• WHAT YOU WILL DO
Reproduce the rows verbatim, starting with the line containing "1456x819 pixels." and ending with the line containing "Action: (x=895, y=116)", both included. Omit the pictures from your copy.

• MATERIAL SUPPLIED
----------------------------------------

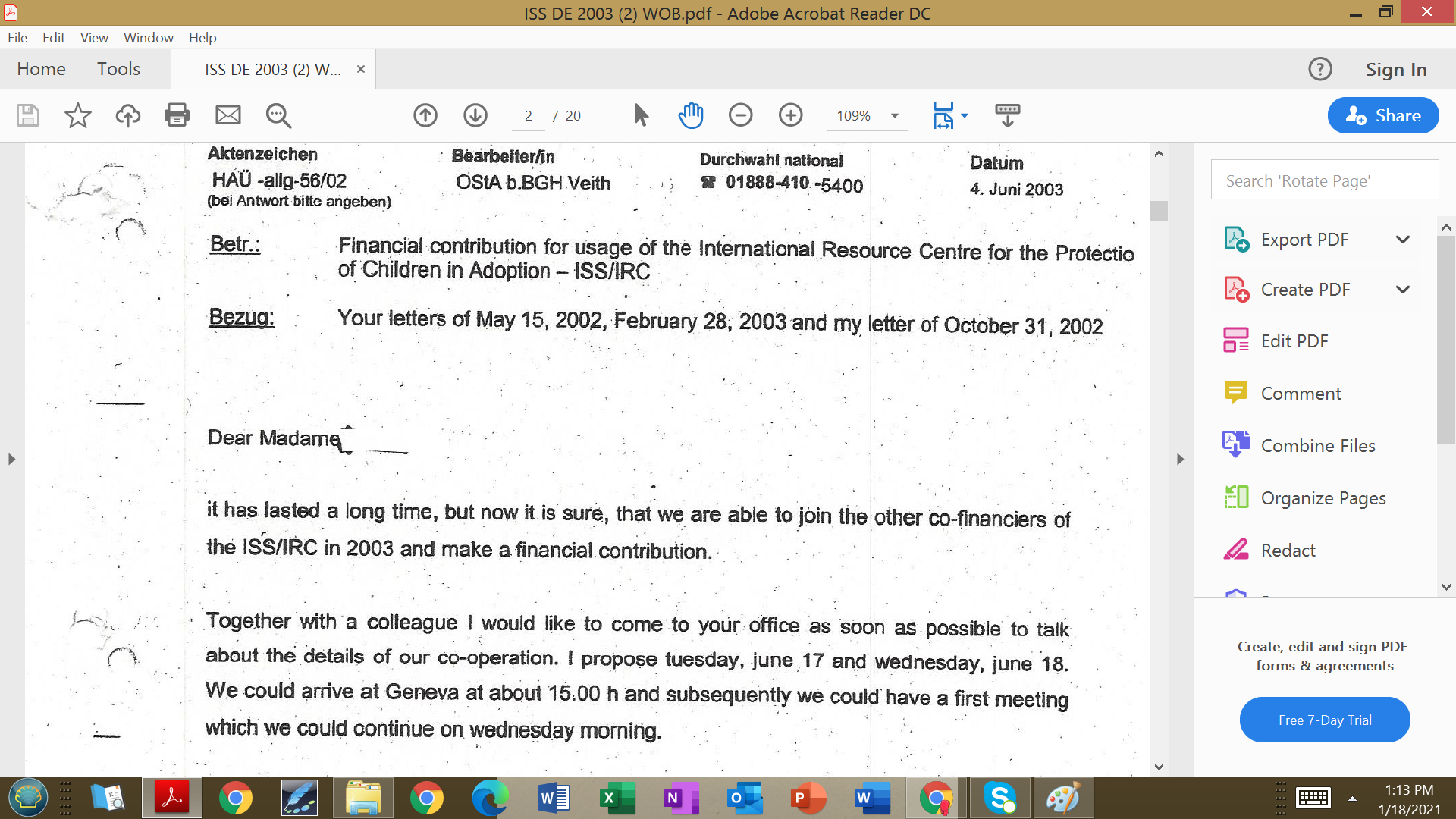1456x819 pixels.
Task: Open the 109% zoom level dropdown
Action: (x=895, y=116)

----------------------------------------

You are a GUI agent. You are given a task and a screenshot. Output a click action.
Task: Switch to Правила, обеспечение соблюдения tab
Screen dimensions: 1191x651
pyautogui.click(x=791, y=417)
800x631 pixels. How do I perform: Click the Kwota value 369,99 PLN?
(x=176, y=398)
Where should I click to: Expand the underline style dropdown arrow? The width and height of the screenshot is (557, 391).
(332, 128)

----------------------------------------

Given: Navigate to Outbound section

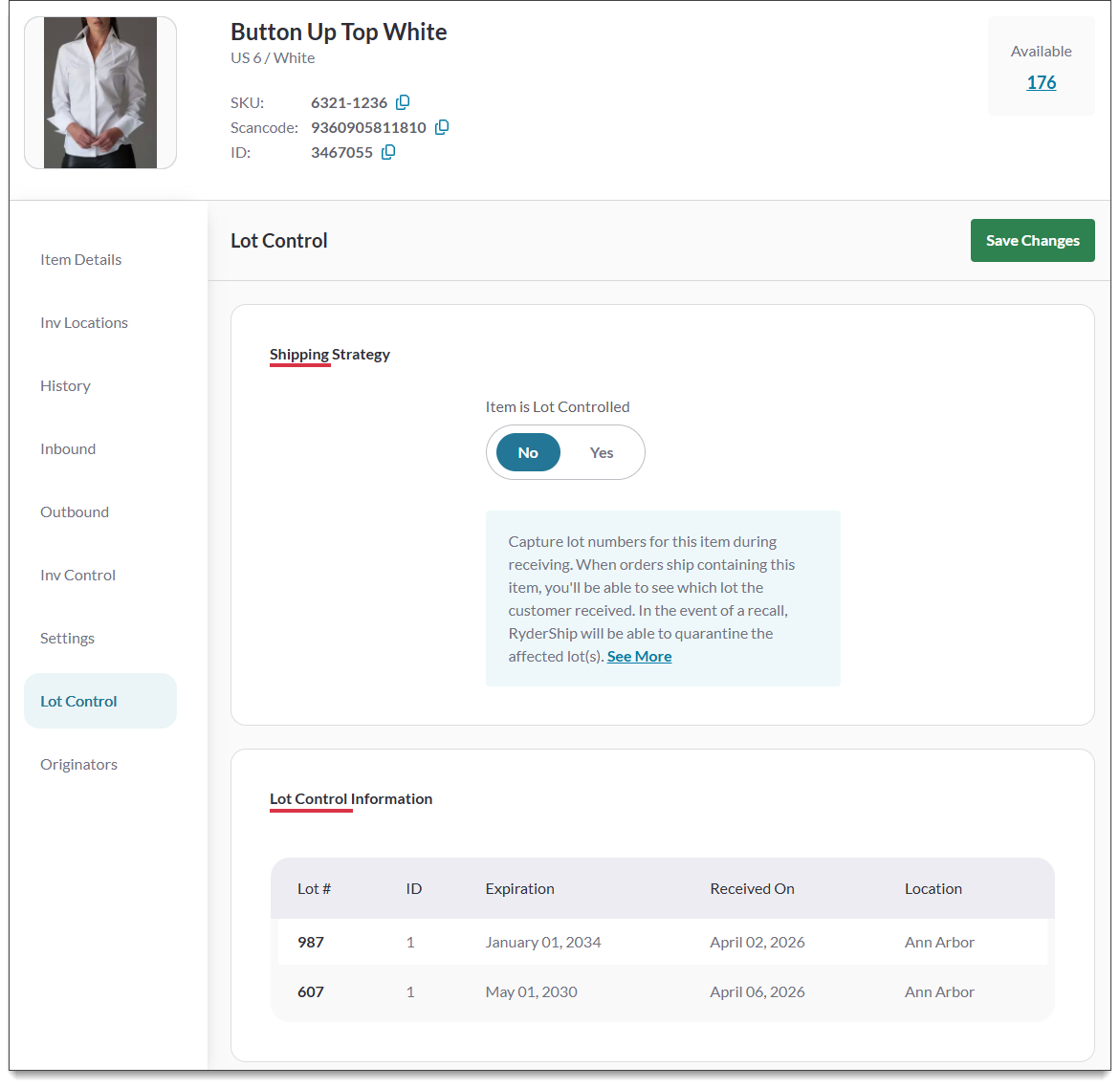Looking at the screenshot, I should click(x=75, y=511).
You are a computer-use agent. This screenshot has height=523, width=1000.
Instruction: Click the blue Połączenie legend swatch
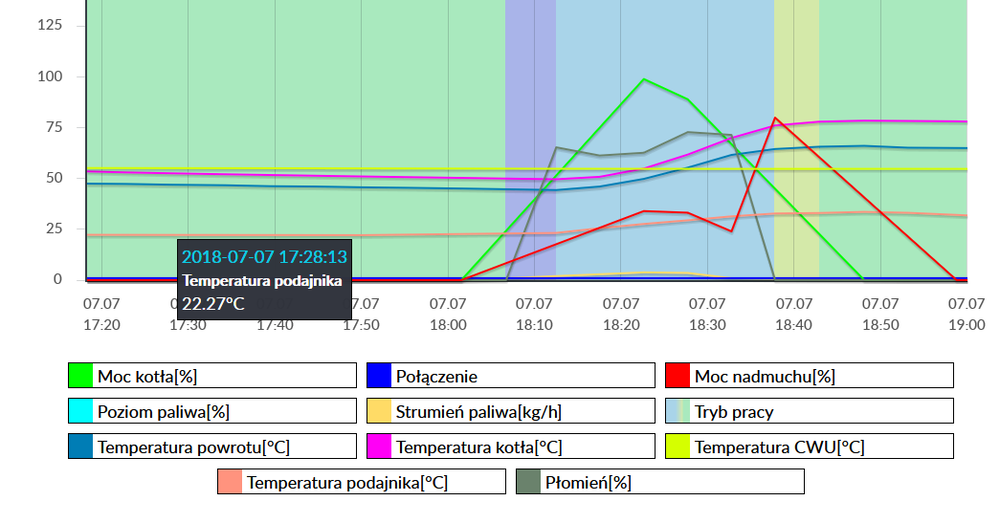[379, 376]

----------------------------------------

• THE OUTPUT
1456x819 pixels.
Task: Open the 109% zoom level dropdown
Action: (x=895, y=116)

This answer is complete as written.